**WORK REQUIRED**
Print all of the data exactly as written.

**GIVEN RECORDS**
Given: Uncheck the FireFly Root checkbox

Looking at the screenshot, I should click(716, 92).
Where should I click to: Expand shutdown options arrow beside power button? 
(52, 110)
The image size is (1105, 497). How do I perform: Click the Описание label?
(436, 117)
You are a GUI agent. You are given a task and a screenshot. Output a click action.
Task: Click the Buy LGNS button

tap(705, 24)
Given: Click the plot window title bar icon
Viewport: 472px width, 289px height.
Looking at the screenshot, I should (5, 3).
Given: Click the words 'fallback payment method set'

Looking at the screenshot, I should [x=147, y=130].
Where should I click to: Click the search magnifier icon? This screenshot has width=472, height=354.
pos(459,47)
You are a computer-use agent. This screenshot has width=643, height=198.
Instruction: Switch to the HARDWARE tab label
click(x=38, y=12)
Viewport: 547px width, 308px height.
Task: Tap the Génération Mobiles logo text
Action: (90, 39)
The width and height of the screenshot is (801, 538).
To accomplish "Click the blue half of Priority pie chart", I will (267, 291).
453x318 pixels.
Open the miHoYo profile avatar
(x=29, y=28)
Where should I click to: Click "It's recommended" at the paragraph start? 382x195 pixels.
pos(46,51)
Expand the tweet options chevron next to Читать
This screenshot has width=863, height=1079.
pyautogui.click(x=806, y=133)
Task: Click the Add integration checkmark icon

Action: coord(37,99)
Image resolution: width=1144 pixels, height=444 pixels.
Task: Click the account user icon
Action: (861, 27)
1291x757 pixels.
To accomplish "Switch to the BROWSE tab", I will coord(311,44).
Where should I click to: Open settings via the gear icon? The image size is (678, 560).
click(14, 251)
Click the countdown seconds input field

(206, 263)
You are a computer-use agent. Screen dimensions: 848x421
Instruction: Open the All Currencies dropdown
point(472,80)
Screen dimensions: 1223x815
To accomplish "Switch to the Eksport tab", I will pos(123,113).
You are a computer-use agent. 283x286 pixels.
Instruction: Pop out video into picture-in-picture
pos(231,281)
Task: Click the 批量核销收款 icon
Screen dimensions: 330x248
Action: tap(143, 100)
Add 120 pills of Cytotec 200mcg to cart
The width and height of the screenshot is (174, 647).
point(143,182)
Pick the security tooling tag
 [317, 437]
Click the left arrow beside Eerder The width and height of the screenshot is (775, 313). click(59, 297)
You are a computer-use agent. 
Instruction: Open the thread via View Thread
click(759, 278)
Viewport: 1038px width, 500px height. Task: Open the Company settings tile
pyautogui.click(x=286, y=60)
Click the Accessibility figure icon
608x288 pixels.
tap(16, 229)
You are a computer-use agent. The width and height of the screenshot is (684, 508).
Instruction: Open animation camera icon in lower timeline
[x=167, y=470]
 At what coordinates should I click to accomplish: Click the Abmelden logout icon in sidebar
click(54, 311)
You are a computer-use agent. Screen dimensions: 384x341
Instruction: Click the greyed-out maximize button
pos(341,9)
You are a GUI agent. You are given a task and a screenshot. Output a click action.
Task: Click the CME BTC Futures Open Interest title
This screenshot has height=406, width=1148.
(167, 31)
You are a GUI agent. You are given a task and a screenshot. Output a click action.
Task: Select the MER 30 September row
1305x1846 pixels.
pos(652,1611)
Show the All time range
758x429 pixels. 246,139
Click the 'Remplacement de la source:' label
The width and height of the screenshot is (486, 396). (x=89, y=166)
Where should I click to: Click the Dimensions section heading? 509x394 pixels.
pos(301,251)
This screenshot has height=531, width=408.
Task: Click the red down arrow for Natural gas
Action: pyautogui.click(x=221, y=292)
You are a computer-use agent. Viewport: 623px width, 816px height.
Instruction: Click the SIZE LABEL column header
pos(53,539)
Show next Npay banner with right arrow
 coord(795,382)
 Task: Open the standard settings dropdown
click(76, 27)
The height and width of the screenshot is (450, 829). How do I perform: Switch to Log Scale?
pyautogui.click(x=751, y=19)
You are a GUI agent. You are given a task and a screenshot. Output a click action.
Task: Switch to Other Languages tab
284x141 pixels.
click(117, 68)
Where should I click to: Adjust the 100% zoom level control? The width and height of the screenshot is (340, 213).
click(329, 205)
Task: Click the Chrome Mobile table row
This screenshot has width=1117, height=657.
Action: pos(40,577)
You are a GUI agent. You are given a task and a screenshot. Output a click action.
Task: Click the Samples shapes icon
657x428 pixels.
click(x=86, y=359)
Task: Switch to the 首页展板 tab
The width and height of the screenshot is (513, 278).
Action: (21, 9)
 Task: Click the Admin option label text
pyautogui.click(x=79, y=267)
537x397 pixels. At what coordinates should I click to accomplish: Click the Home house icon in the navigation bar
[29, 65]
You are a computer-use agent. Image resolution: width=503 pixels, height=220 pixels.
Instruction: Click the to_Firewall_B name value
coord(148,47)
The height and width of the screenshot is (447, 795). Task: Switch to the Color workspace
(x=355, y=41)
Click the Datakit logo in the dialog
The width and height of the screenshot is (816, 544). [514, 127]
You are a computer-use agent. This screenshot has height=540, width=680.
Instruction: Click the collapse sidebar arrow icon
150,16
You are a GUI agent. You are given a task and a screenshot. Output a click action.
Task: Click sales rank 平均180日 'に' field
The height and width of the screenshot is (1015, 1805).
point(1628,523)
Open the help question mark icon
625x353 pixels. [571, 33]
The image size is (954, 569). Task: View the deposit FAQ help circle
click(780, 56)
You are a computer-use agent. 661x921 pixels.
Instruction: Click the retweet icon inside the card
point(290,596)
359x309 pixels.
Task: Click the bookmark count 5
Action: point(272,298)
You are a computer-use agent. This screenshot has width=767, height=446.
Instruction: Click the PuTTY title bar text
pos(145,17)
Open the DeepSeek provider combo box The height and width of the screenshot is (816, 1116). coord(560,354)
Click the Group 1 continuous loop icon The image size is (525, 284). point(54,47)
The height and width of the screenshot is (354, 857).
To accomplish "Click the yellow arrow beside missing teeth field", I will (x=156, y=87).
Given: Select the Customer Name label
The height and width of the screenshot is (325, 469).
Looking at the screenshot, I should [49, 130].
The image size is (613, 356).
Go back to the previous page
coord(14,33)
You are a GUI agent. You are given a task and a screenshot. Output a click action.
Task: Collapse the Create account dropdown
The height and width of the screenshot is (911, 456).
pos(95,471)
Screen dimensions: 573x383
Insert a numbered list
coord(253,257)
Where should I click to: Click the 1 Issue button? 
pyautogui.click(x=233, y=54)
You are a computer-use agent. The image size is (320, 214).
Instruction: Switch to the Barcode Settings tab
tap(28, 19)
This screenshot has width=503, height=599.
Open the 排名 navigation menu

**WRITTEN SOLUTION**
Given: Uncheck the FireFly Root checkbox

Looking at the screenshot, I should click(716, 92).
Where should I click to: Expand shutdown options arrow beside power button? 
(52, 110)
The image size is (1105, 497). How do I perform: Click the Описание label?
(436, 117)
You are a GUI agent. You are given a task and a screenshot. Output a click action.
Task: Click the Buy LGNS button

tap(705, 24)
Given: Click the plot window title bar icon
Viewport: 472px width, 289px height.
Looking at the screenshot, I should (5, 3).
Given: Click the words 'fallback payment method set'

Looking at the screenshot, I should [x=147, y=130].
Where should I click to: Click the search magnifier icon? This screenshot has width=472, height=354.
pos(459,47)
You are a computer-use agent. This screenshot has width=643, height=198.
Instruction: Switch to the HARDWARE tab label
click(x=38, y=12)
Viewport: 547px width, 308px height.
Task: Tap the Génération Mobiles logo text
Action: (90, 39)
The width and height of the screenshot is (801, 538).
To accomplish "Click the blue half of Priority pie chart", I will (267, 291).
453x318 pixels.
Open the miHoYo profile avatar
(x=29, y=28)
Where should I click to: Click "It's recommended" at the paragraph start? 382x195 pixels.
pos(46,51)
Expand the tweet options chevron next to Читать
This screenshot has width=863, height=1079.
pyautogui.click(x=806, y=133)
Task: Click the Add integration checkmark icon

Action: coord(37,99)
Image resolution: width=1144 pixels, height=444 pixels.
Task: Click the account user icon
Action: (861, 27)
1291x757 pixels.
To accomplish "Switch to the BROWSE tab", I will coord(311,44).
Where should I click to: Open settings via the gear icon? The image size is (678, 560).
click(14, 251)
Click the countdown seconds input field

(206, 263)
You are a computer-use agent. Screen dimensions: 848x421
Instruction: Open the All Currencies dropdown
point(472,80)
Screen dimensions: 1223x815
To accomplish "Switch to the Eksport tab", I will pos(123,113).
You are a computer-use agent. 283x286 pixels.
Instruction: Pop out video into picture-in-picture
pos(231,281)
Task: Click the 批量核销收款 icon
Screen dimensions: 330x248
Action: tap(143, 100)
Add 120 pills of Cytotec 200mcg to cart
The width and height of the screenshot is (174, 647).
point(143,182)
Pick the security tooling tag
 [317, 437]
Click the left arrow beside Eerder The width and height of the screenshot is (775, 313). click(59, 297)
You are a computer-use agent. 
Instruction: Open the thread via View Thread
click(759, 278)
Viewport: 1038px width, 500px height. Task: Open the Company settings tile
pyautogui.click(x=286, y=60)
Click the Accessibility figure icon
608x288 pixels.
tap(16, 229)
You are a computer-use agent. The width and height of the screenshot is (684, 508).
Instruction: Open animation camera icon in lower timeline
[x=167, y=470]
 At what coordinates should I click to accomplish: Click the Abmelden logout icon in sidebar
click(54, 311)
You are a computer-use agent. Screen dimensions: 384x341
Instruction: Click the greyed-out maximize button
pos(341,9)
You are a GUI agent. You are given a task and a screenshot. Output a click action.
Task: Click the CME BTC Futures Open Interest title
This screenshot has height=406, width=1148.
(167, 31)
You are a GUI agent. You are given a task and a screenshot. Output a click action.
Task: Select the MER 30 September row
1305x1846 pixels.
pos(652,1611)
Show the All time range
758x429 pixels. 246,139
Click the 'Remplacement de la source:' label
The width and height of the screenshot is (486, 396). (x=89, y=166)
Where should I click to: Click the Dimensions section heading? 509x394 pixels.
pos(301,251)
This screenshot has height=531, width=408.
Task: Click the red down arrow for Natural gas
Action: pyautogui.click(x=221, y=292)
You are a computer-use agent. Viewport: 623px width, 816px height.
Instruction: Click the SIZE LABEL column header
pos(53,539)
Show next Npay banner with right arrow
 coord(795,382)
 Task: Open the standard settings dropdown
click(76, 27)
The height and width of the screenshot is (450, 829). How do I perform: Switch to Log Scale?
pyautogui.click(x=751, y=19)
You are a GUI agent. You are given a task and a screenshot. Output a click action.
Task: Switch to Other Languages tab
284x141 pixels.
click(117, 68)
Where should I click to: Adjust the 100% zoom level control? The width and height of the screenshot is (340, 213).
click(329, 205)
Task: Click the Chrome Mobile table row
This screenshot has width=1117, height=657.
Action: pos(40,577)
You are a GUI agent. You are given a task and a screenshot. Output a click action.
Task: Click the Samples shapes icon
657x428 pixels.
click(x=86, y=359)
Task: Switch to the 首页展板 tab
The width and height of the screenshot is (513, 278).
Action: (21, 9)
 Task: Click the Admin option label text
pyautogui.click(x=79, y=267)
537x397 pixels. At what coordinates should I click to accomplish: Click the Home house icon in the navigation bar
[29, 65]
You are a computer-use agent. Image resolution: width=503 pixels, height=220 pixels.
Instruction: Click the to_Firewall_B name value
coord(148,47)
The height and width of the screenshot is (447, 795). Task: Switch to the Color workspace
(x=355, y=41)
Click the Datakit logo in the dialog
The width and height of the screenshot is (816, 544). [514, 127]
You are a computer-use agent. This screenshot has height=540, width=680.
Instruction: Click the collapse sidebar arrow icon
150,16
You are a GUI agent. You are given a task and a screenshot. Output a click action.
Task: Click sales rank 平均180日 'に' field
The height and width of the screenshot is (1015, 1805).
point(1628,523)
Open the help question mark icon
625x353 pixels. [571, 33]
The image size is (954, 569). Task: View the deposit FAQ help circle
click(780, 56)
You are a computer-use agent. 661x921 pixels.
Instruction: Click the retweet icon inside the card
point(290,596)
359x309 pixels.
Task: Click the bookmark count 5
Action: point(272,298)
You are a computer-use agent. This screenshot has width=767, height=446.
Instruction: Click the PuTTY title bar text
pos(145,17)
Open the DeepSeek provider combo box The height and width of the screenshot is (816, 1116). coord(560,354)
Click the Group 1 continuous loop icon The image size is (525, 284). point(54,47)
The height and width of the screenshot is (354, 857).
To accomplish "Click the yellow arrow beside missing teeth field", I will (x=156, y=87).
Given: Select the Customer Name label
The height and width of the screenshot is (325, 469).
Looking at the screenshot, I should [49, 130].
The image size is (613, 356).
Go back to the previous page
coord(14,33)
You are a GUI agent. You are given a task and a screenshot. Output a click action.
Task: Collapse the Create account dropdown
The height and width of the screenshot is (911, 456).
pos(95,471)
Screen dimensions: 573x383
Insert a numbered list
coord(253,257)
Where should I click to: Click the 1 Issue button? 
pyautogui.click(x=233, y=54)
You are a computer-use agent. The image size is (320, 214).
Instruction: Switch to the Barcode Settings tab
tap(28, 19)
This screenshot has width=503, height=599.
Open the 排名 navigation menu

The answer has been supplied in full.